I plan on embracing my gift today by trying to finish my first draft.

Annette said...

You go, Joyce!

I also have a file drawer of clips. Some are news stories that I've followed. Some are articles that contain some tidbit I can work into my current WIP.

I'm going to a Pennwriters lunch today, so I don't know that I'll get any writing done, but I'll be sharing with like-minded folks and swapping conference tales. I guess you could say I'm embracing my gift by sharing it today.

Kristine said...

Joyce: I think the nonsensational news stories are the best and most intriguing. Good luck on finishing that first draft! You can do it.

Annettte: Sharing time with other writers most definitely counts. It's all part of the writing process.

Tory said...

I'm celebrating my gift(s) today by struggling with where eveything I want to do fits on my priority list. Today it's a training I'm scheduled to give, one I feel called to do, and my book proposal.

Right now, they're all duking it out and no one is winning. That's the worst!

Lee Lofland said...

Well, my news clipping file is a bit different. I have a lifetime of real crime scenes and real victims in my memory.

I know the stories of the dead; I know the agony of the families they left behind, and I know what it's like to look into the eyes of a murderer. I also know what it's like to place handcuffs on the bloody wrists of a killer.

Sometimes, when I open my files I can still hear the screams.

There is no fine line to set apart reality and fiction when it comes to murder. Dead is dead no matter which words are used to describe it.

I do know that writing about cops, murders, and killers is a lot safer than participating in crime solving.

I'd gladly trade a gun for a pen, any day.

Joyce said...

"Sometimes, when I open my files I can still hear the screams."

Powerful words, Lee.

It's a good reminder that there are real people who face the villains day in and day out.

I'm glad you traded your gun for a pen.

Kristine said...

Lee: Haunting words. I'm also glad you traded your gun for your pen. I agree that as fiction writers, we can't come close to describing what it actually feels like to do the things you describe. I get chills just thinking about what you've seen and experienced.

Kristine said...

Tory: I think keeping balance is the most difficult part. Too many things and ideas fighting for attention.

Lee Lofland said...

Actually, good fiction writers do come hauntingly close to describing real murder. That's why I say there's no line between fiction and reality when it comes to death. Some of the killings I've seen could only have been plotted in the deepest corner of an imagination.

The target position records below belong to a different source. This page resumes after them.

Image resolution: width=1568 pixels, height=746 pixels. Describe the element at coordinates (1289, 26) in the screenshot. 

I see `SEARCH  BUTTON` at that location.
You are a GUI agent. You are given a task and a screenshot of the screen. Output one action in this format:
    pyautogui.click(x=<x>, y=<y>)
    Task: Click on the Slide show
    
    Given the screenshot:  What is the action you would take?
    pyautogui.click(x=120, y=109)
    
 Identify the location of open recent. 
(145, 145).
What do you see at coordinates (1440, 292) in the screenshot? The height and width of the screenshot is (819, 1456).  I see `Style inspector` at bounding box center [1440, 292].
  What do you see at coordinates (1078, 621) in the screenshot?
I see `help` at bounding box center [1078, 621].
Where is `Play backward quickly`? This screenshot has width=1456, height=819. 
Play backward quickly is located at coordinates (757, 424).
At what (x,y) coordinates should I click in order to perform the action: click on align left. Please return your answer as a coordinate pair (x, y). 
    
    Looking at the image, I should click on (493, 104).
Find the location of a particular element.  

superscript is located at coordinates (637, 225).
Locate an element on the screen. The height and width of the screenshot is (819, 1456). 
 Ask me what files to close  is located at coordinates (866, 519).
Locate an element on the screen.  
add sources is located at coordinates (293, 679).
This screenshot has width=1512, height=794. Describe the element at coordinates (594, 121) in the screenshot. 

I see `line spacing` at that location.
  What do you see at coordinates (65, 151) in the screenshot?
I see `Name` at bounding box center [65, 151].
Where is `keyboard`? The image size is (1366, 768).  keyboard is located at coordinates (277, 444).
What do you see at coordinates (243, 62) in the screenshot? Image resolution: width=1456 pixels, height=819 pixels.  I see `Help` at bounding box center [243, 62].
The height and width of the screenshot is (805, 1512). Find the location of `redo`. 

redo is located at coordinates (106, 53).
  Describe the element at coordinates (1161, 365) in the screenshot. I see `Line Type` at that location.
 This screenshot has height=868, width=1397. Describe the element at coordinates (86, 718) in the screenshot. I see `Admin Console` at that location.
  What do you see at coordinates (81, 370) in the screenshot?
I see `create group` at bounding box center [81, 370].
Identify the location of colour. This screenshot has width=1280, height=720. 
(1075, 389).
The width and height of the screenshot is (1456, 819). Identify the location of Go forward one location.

Hmmm...what would it take for someone to lay down the pen and pick up a gun or a knife?

Kristine said...

Lee: I always find real-life crime committed by writers as very interesting. Could all the research and plotting push some people over the edge? Could it make murder look too appealing and/or easy? Hm.

I have to agree with you about the fine line between fiction and reality, too. I've read some crime scenes that seriously make you wonder what goes on in the mind of the writer.